There are multiple ways to interpret the results depending what diet someone chooses to use. For a high protein diet, it’s best to choose food items within the Chicken & Fish Category. For a low calorie diet, it’s best to avoid foods with high sodium since they positively correlate with calories. This includes items within the Breakfast and Chicken & Fish Categories. Overall, Smoothies & Shakes should be avoided as they contain an overwhelming amount of sugar compared to the other categories.

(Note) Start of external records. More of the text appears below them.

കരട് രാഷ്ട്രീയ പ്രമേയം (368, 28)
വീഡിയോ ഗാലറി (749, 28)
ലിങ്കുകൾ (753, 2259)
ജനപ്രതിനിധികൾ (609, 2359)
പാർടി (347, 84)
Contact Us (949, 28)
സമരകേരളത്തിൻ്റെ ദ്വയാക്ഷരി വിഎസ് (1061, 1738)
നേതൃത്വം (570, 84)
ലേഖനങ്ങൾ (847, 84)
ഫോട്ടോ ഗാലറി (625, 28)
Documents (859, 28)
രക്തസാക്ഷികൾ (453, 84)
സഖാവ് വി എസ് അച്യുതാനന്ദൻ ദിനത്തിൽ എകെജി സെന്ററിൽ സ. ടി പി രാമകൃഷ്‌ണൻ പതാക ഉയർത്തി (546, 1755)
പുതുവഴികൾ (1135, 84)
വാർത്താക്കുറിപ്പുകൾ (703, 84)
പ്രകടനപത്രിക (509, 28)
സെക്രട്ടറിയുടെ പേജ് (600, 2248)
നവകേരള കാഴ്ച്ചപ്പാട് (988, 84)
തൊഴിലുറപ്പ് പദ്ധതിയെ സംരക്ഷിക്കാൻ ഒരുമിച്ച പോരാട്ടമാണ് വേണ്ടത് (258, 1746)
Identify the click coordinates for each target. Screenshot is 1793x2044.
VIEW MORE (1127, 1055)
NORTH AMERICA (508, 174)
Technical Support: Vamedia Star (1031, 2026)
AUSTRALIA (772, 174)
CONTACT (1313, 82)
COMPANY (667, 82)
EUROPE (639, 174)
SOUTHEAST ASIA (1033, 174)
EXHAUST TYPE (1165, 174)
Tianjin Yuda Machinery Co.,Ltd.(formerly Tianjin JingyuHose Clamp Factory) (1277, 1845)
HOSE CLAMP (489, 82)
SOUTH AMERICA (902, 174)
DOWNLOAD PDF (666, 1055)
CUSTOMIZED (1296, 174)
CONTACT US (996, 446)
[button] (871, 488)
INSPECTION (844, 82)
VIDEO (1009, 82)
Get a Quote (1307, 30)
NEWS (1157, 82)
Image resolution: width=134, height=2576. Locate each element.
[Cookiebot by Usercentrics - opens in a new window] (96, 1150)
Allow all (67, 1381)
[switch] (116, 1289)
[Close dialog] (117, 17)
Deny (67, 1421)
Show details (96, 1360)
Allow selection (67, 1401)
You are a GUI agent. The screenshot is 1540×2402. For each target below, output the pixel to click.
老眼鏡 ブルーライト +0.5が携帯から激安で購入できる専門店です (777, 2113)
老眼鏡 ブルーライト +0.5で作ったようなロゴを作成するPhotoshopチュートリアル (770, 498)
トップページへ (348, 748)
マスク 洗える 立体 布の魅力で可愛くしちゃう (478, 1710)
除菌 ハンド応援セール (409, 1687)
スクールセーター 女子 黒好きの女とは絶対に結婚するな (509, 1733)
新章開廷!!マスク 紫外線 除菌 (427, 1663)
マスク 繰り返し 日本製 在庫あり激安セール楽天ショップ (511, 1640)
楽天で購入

It’s hard to find foods with high protein and iron with low total fat, cholesterol, and sodium. The Premium Southwest Salad is probably the best item to choose for an overall healthy diet. Salads, overall, didn’t contain a lot of sugar and fat and had a good amount of protein, and this salad in particular had a lot of dietary fibers.